Quick Guide¶
Using bootpeg to create a parser is done in three steps: Define a Grammar to match input, provide some Actions to transform matches, and tell bootpeg to use both to create the parser.
This guide shows the parts needed to create a parser for
basic scientific number notation.
It can parse numbers as integer, such as 10
or -16
,
or scientific, such as 1e1
or -160E-1
.
Grammar and Actions¶
The Grammar is a textual definition how to match input. [1] You can write a grammar in one of many meta-grammars, though we suggest the bootpeg meta-grammar by default. A grammar consists of rules that decide which input is valid and how it is to be interpreted:
# bootpeg uses # for line comments
# the first rule must match the entire input, usually via other rules
top:
| scientific | integer
# a named rule – can be referred to in other rules by name
integer:
| literal=([ "-" ] "1"-"9" "0"-"9"*) { Integer(literal) }
# ^ ^ ^ ^ interpret match as Integer
# | | \ match a digit between 1 and 9 followed by arbitrary many digits
# | \ match an optional leading sign
# \ capture (parts of) match to transform them
scientific:
| base=integer ("E" | "e") exponent=integer { base * (10 ** exponent) }
# ^ ^ either E or e may be used for the exponent
# \ capture part of the match to interpret it separately
The Actions are callables and constants needed to transform input.

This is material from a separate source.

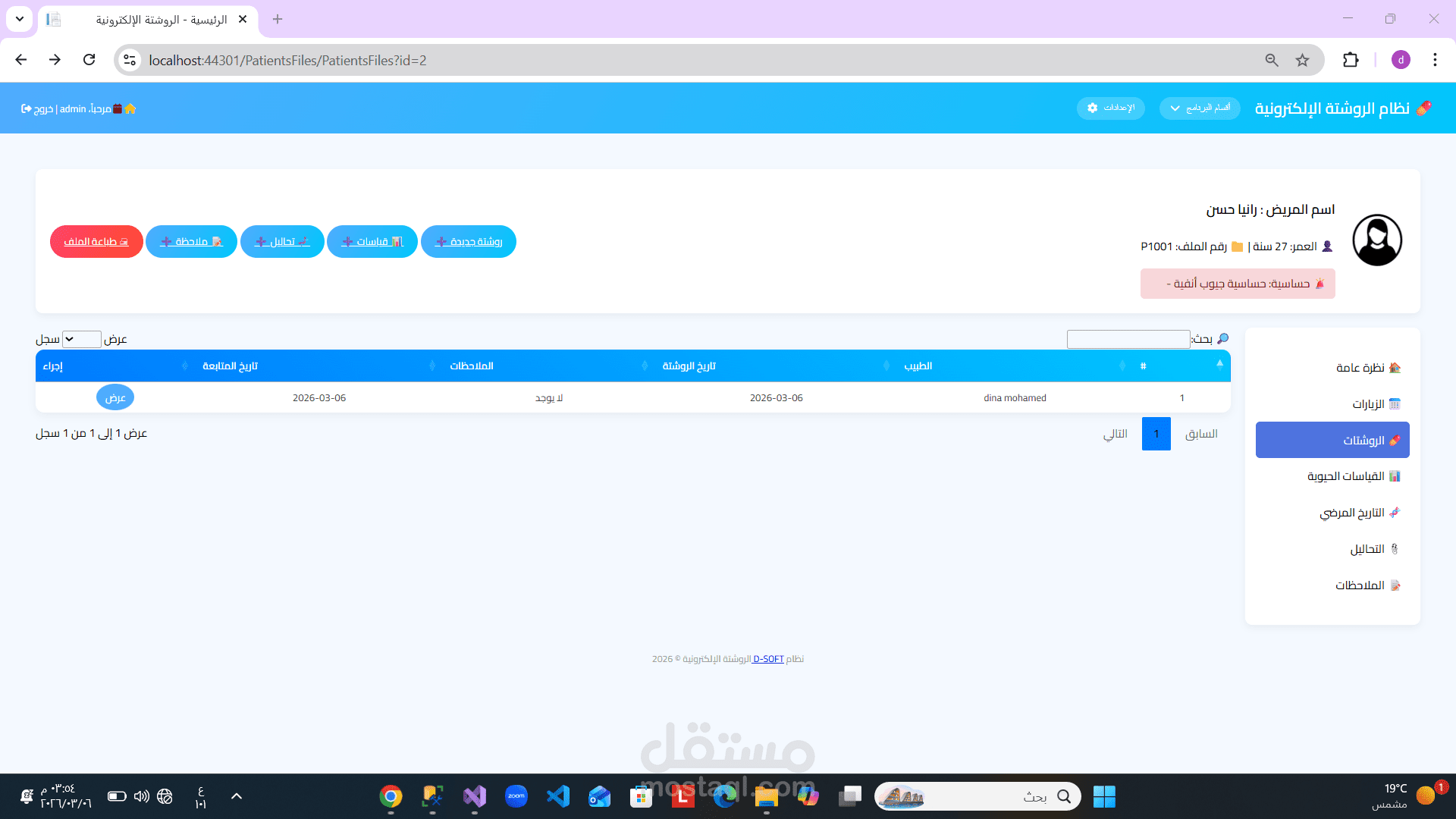Click inside the table search field
This screenshot has width=1456, height=819.
[x=1128, y=339]
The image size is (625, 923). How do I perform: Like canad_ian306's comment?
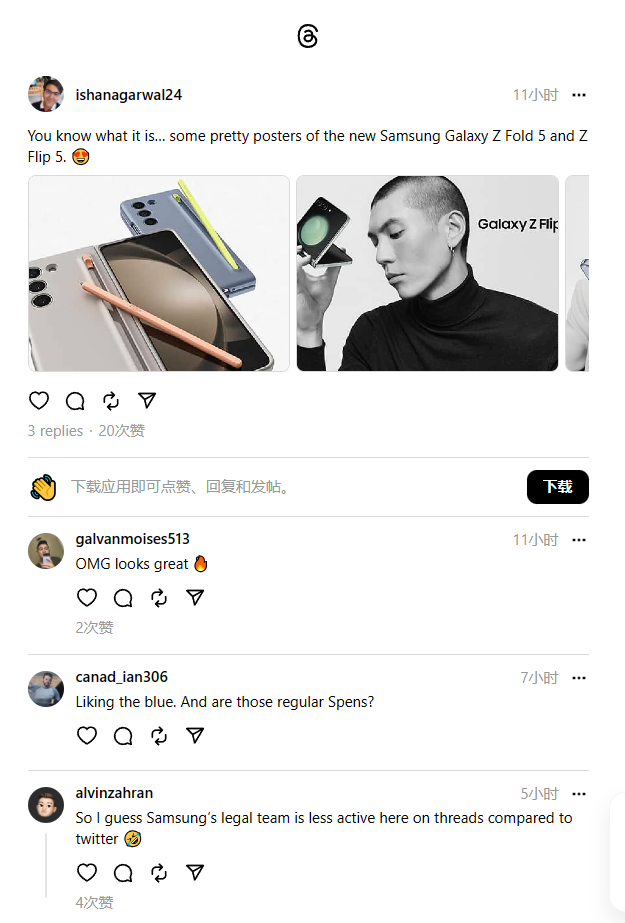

You can define actions freely using any code you like;
bootpeg
merely expects them in a mapping from each
of the grammar’s names to the respective action:
>>> # map from names used in the grammar to callables
>>> example_actions = {
... # use the builtin `int` to interpret any matched Integer
... 'Integer': int
... }
The Grammar uses captures like base=integer
to select part of the input.
The transformations like { Integer(literal) }
define how captured values
are passed to Actions.
Boot the PEG¶
There are two convenient ways to create a parser from the grammar and actions:
use
bootpeg.create_parser
to load the grammar from a string, oruse
bootpeg.import_parser
to load the grammar from a packaged file.
Generally, you should work with a string for interactive development, and a packaged file in any other case. In addition to the grammar, both functions also take the actions of your new parser, and the bootpeg dialect of the grammar.
Simply pass in the grammar, the actions defined, and the dialect
– in this case bootpeg.grammars.bpeg
for the bootpeg meta-grammar.
>>> from bootpeg import create_parser
>>> from bootpeg.grammars import bpeg
>>> example_grammar = """\
... top:
... | scientific | integer
... integer:
... | [ "-" ] "1" - "9" ("0" - "9")* { Integer(.*) }
... scientific:
... | base=integer ("E" | "e") exponent=integer { .base * (10 ** .exponent) }
... """
>>> example_actions = {'Integer': int}
>>> parse = create_parser(example_grammar, bpeg, example_actions)
>>> parse("12")
12
>>> parse("12E6")
12000000
Where to next?¶
As bootpeg uses the PEG formalism, grammars are order-dependent.
In the example, swapping | scientific | integer
for | integer | scientific
would not work well:
matching 12E6
would just match 12
as an integer
and be done.
See Choices and Precedence on how to use ordering to your advantage.
Separating the task of grammars and actions is integral to how bootpeg operates. Likewise, one should aim at creating parsers where each part handles its strong point. In the example, the grammar recognizes numbers but the actions interpret them. See Actions and Captures on how to best match the tasks of grammars and actions.